The film was released in North America on May 24, 1989 to mostly positive reviews and a financial success, earning $474.2 million at the worldwide box office totals. It won an Academy Award for Best Sound Effects Editing.

It is the first film in the franchise to receive a PG-13 rating, as the previous installments were rated PG, because the PG-13 rating did not exist at the time those films were released.

In 1912, thirteen-year-old Henry “Indiana” Jones, Jr is horseback riding with his Boy Scout troop at Arches National Park in Utah. While scouting caves, Indy discovers a group of grave robbers who have found a golden crucifix belonging to Coronado and steals it from them, hoping to donate it to a museum. The men give chase through a passing circus train, leaving Indy with a bloody cut across his chin from a bullwhip and a new phobia of snakes. Indy escapes, but the local sheriff makes him return the cross to the robbers, who immediately turn it over to a mysterious benefactor wearing a Panama Hat. Impressed with Indy’s bravery, the leader of the robbers gives Indy his fedora, and tells him that he may have lost this battle, but that he does not have to like it.
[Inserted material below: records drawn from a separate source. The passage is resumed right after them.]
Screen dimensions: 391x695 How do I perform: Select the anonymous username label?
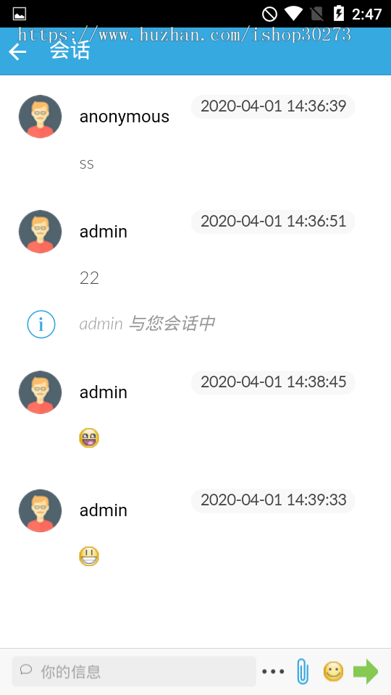[x=124, y=117]
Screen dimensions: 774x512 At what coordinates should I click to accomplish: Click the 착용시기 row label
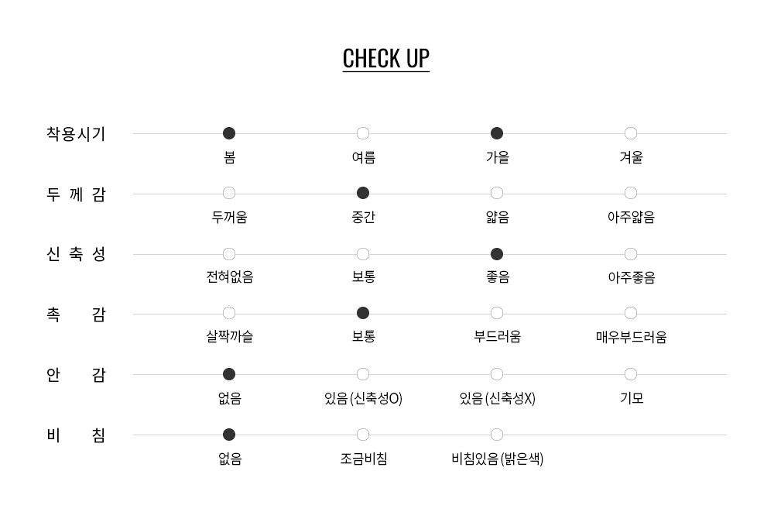click(x=76, y=134)
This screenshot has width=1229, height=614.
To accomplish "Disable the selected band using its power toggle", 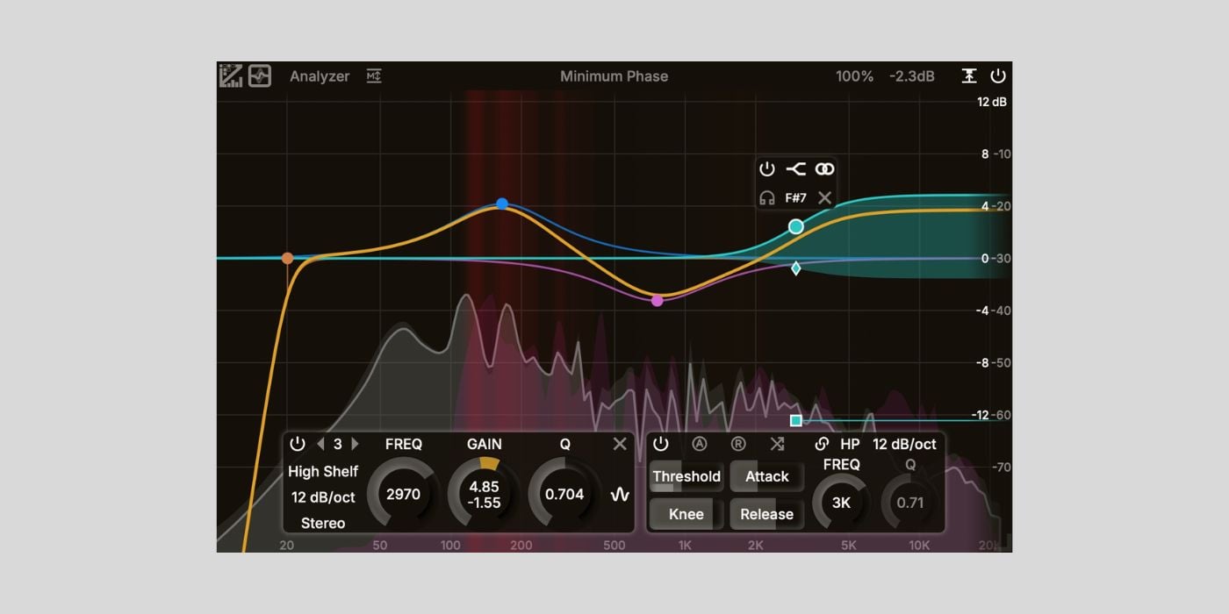I will 297,443.
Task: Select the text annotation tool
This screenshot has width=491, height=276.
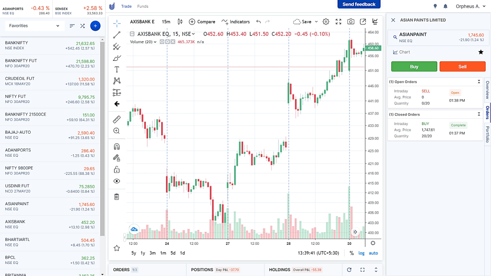Action: (x=117, y=69)
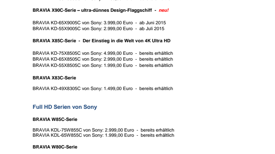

In 1938, Indy battles “Panama Hat” and his henchmen on a ship off the coast of Portugal. A violent gale ensues, and Indy escapes overboard just before the ship explodes. He recovers the cross and donates it to Marcus Brody’s museum. Later, Indy is introduced to Walter Donovan, who informs him that his father, Henry Jones, Sr., has vanished while searching for the Holy Grail, using an incomplete inscription from a stone tablet as his guide. Indy receives Henry’s Grail diary via mail from Venice. Realizing that he would not have sent the diary unless he was in trouble, Indy and Marcus travel to Venice, where they meet Henry’s Austrian colleague Dr. Elsa Schneider. Beneath the library where Henry was last seen, Indy and Elsa discover a set of half-flooded catacombs that house the tomb of a First Crusade knight, which contains a complete version of the inscription that Henry had used, revealing the location of the Grail. They flee when the petroleum-saturated waters of the catacombs are set aflame by the Brotherhood of the Cruciform Sword, a secret society that protects the Grail from evildoers. Indy and Elsa capture one of the Brotherhood, Kazim, who tells Indy where Henry is being held after Indy explains that his only goal is to find Henry, not the Grail. Marcus reveals a map drawn by Henry of the route to the Grail, which begins in Alexandretta. Indy removes the map from the diary, gives it to Marcus for safekeeping, and sends him to İskenderun, the city built on the ruins of Alexandretta, to rendezvous with their old friend Sallah.


Indy and Elsa head to a Nazi-controlled castle where Henry is being held. Indy finds Henry, but learns that both Elsa and Donovan are actually working with the Nazis and are using the Joneses to find the Grail for them. Meanwhile, Marcus is captured in Hatay, while waiting with Sallah. After escaping from the castle, Henry tells Indy that the Grail is guarded by three booby traps and his diary contains the clues needed to pass them safely. They recover the diary from Elsa at a book burning rally in Berlin, briefly coming face-to-face with Hitler. They board a Zeppelin to leave Germany, but the Nazis discover the Joneses are aboard and they escape in a parasite biplane. They crash while engaging in a dogfight with Luftwaffe fighters.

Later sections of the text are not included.